Takeshi's character is suited for everything. He is able to endure the pain and the smell of blood. He is able to endure betrayal, to fight, to watch his loved ones fall down. A bulletproof man, undestroyable. Nevertheless, he can hold a grudge, and every person trying to cross him in the wrong time and place, should be aware of him. That kind of character will appear in Kitano's later works and would be his signature, the most recognisable and charismatic one: an absolutely cold badass.

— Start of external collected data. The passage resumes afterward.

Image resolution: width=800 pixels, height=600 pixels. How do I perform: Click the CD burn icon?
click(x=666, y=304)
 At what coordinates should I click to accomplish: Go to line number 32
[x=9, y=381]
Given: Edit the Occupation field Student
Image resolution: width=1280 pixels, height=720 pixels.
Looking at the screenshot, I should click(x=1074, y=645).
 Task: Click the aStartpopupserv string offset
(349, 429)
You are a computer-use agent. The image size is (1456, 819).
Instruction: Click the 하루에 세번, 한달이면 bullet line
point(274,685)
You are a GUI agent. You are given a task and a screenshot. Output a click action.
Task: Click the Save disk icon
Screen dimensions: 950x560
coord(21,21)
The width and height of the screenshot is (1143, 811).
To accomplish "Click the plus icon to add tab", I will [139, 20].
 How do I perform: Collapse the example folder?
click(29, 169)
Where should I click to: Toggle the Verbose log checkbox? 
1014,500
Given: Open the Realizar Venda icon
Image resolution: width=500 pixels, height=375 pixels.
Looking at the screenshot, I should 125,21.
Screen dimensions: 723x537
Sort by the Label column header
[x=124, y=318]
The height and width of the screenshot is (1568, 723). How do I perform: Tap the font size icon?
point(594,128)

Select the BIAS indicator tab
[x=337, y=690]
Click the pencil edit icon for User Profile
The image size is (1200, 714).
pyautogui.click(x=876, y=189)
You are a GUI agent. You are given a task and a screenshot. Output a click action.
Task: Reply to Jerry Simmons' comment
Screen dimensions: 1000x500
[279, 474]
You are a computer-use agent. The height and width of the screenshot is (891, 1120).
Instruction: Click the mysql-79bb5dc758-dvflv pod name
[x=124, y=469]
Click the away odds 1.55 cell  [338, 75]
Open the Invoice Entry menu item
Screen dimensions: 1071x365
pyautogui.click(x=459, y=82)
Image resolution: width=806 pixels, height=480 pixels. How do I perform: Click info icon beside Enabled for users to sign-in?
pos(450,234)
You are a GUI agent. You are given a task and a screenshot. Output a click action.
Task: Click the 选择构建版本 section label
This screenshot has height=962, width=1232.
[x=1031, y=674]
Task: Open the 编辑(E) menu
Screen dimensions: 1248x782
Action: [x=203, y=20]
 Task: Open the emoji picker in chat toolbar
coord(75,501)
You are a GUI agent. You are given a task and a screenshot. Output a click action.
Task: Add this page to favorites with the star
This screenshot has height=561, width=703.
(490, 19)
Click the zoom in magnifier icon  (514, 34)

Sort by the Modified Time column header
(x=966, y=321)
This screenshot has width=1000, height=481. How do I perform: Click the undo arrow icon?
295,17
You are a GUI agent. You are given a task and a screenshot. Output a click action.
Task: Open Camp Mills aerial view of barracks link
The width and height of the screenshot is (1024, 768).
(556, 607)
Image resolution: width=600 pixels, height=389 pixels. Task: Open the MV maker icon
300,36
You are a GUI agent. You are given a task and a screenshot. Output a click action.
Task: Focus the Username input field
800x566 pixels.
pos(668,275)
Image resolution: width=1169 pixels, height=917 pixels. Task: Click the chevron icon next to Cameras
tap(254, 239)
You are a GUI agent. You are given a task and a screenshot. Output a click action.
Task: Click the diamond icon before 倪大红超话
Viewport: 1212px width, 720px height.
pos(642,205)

In Violent Cop, it is possible to see the kind of Japan that you want to avoid: slummy, brutal, rotting; godforsaken, left in the dust. Sometimes people say that if you lack character and strength of mind then you shouldn't stick your nose where it doesn't belong. However, the duty of the police is to invade the forbidden, dirty parts of both the city and the human soul, that sometimes lead to a point of no return in an officer's inner self. "I intentionally shoot violence to make the audience feel real pain. I have never and I will never shoot violence as if it's some kind of action video game," said Takeshi Kitano.